The CRUD Problem - Types on Data Validation

Continuing with the CRUD problem, the entire thing is data-oriented, right?

When you have important data, the most pressing requirement you usually have is to make sure it's correct. A process that checks this is called "data validation", and on the current systems it usually happen in several different stages, on several different places, with widely different capabilities, none of them complete.

Data validation comes on several different forms.

  • It comes as types systems, where you declare your requirements and some standard piece of software checks them through all of your code; either at runtime or beforehand.

  • It comes as custom verification you write on your data-handling code.

  • It comes as post-fact verification, where reports and alerts tell people of some problem.

  • It comes as your users calling support and yelling...

And yet, well except for that last format, all of that diversity hides the same kind of code running the same kind of checks.

Let's look at the database

If we are to centralize all of that stuff, we should look into the format that is most generic and declarative (luckily, those attributes tend to come together). That will make not only the solution the one capable of replacing the other systems, but also the easiest one to express the requirements right and to verify them for coherence.

That one is the type system.

And from those, the one most fit for data validation is the database's type system. So it's worth focusing on that one.

So, what does your database type system looks like?

Some part of it is composed of data structure declarations like this:

create table person (
	id bigserial primary key
	, name text not null
	, email text not null
	);

Those are the same kind of declarations you find in any language. They tend to be more diverse and concrete than other environments, this is partially because SQL has very bad support for generics, and partially because it improves your data validation. But outside of that, there isn't much of a difference.

Most databases will use the data structure for code verification, like any language with a static type system. What doesn't gain you much, because the SQL code is usually dynamic by itself. But that's just a facet of the rewrite-everything-3-times problem, and something we should expect not to exist.

The data structure will dictate how your data is stored and queried. Meanwhile, in some other layer, some other data structure will dictate how it's presented to the user; and in another layer, another structure tells the computer how to move the data around. That's the function of data structure, and why every language has some kind of it.

But some other parts of your database types are declared like those:

alter table person
	add constraint ak_person_email
	unique (email);
alter table person
	add constraint ch_person_name_length
	check (length(name) > 2 and length(name) < 1000);

Those are exclusively about your data content, not the structure, and something that most languages can't handle at all. Dependent type systems go into that level of detail, but lack the same generality.
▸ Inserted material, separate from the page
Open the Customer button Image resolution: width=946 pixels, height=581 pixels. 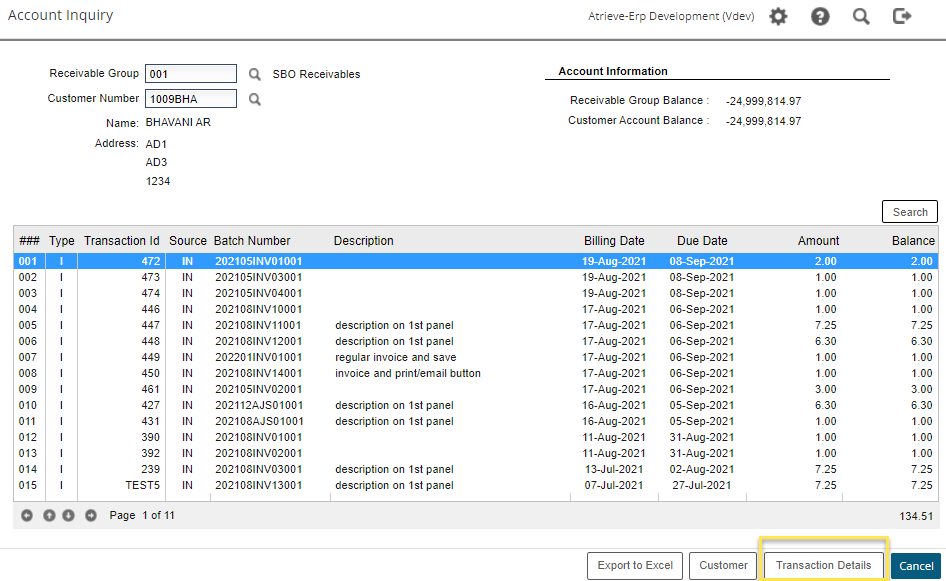coord(722,565)
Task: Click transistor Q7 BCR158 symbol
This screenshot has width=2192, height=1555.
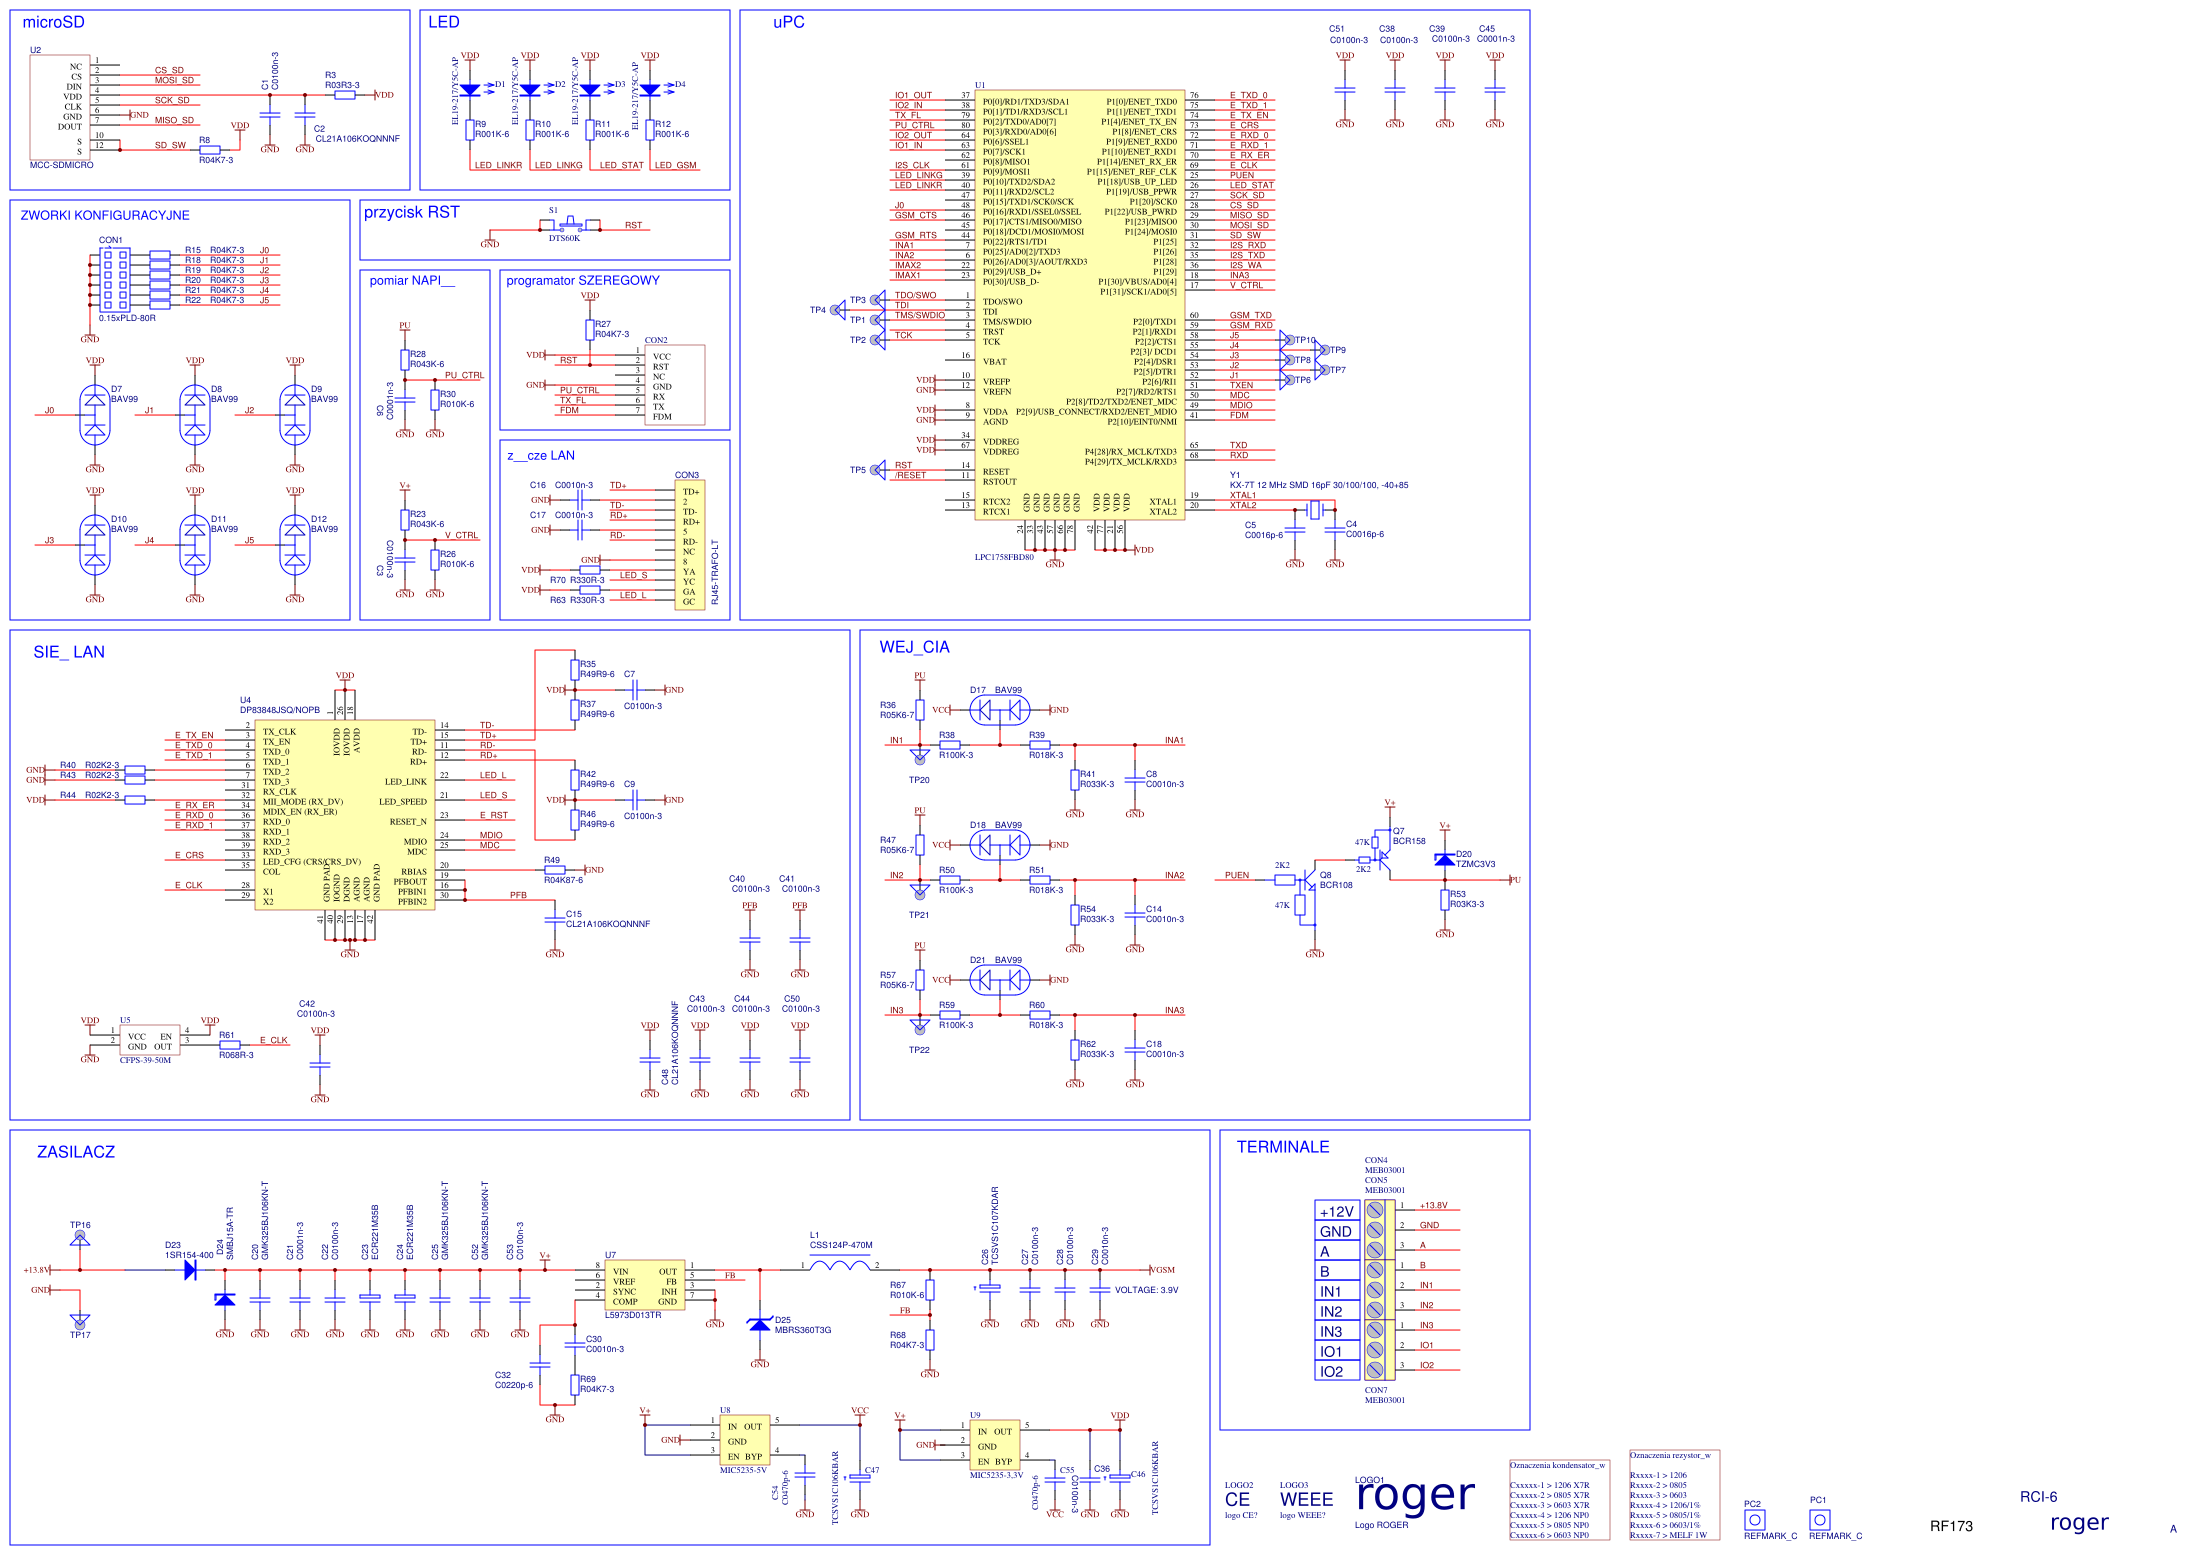Action: (1385, 860)
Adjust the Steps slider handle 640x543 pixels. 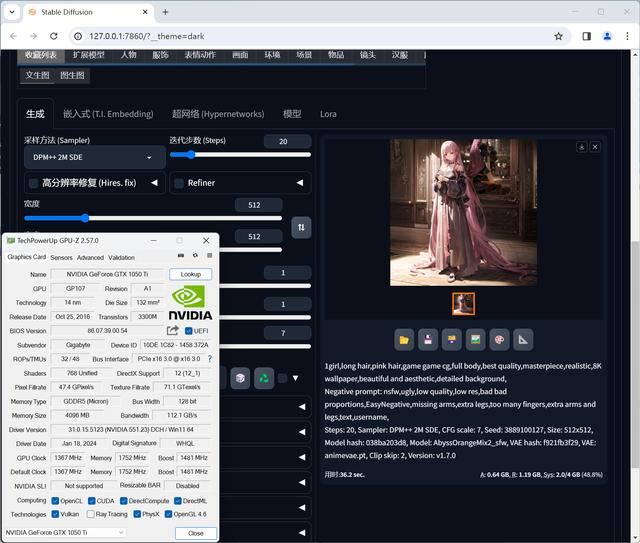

Database constraints allow for an almost free verification of nearly any data feature at all. The cost is that this verification is dynamic; constraints don't help you verify your code, are checked for all data, and don't help determine the behavior of your system.

(But are they necessarily dynamic? Well, some are, and computing theory is obsessed with the idea that any problem that can't be fully solved just can't be solved at all. That idea is wrong, by the way.)

So, why do people use other systems?

The largest reason, by far, is the write-everything-3-times problem. Web software is organized in a way where database verification must never fail. Thus any verification there must be done in some other layer in a form that is at least as complete.

As one can expect, this lead to people not doing much verification there. But again, this is the kind of constraint that we must expect not to have on our systems, not one to learn how to cope with.

The other reasons are all about the limitations of this type system.

Database constraints are supposed to always be true, independently of time and the system's environment. This means they must be pure. Databases also usually impose that they must operate over a single table. And also, they must be fast enough to verify all of your data without slowing your software down.

But the nice thing is, if we allow rules that are not always true, none of those restrictions apply. And we can still use those rules to validate our data, verify our code, document it, and guide its execution. All we have to do is decide what to do with bad data.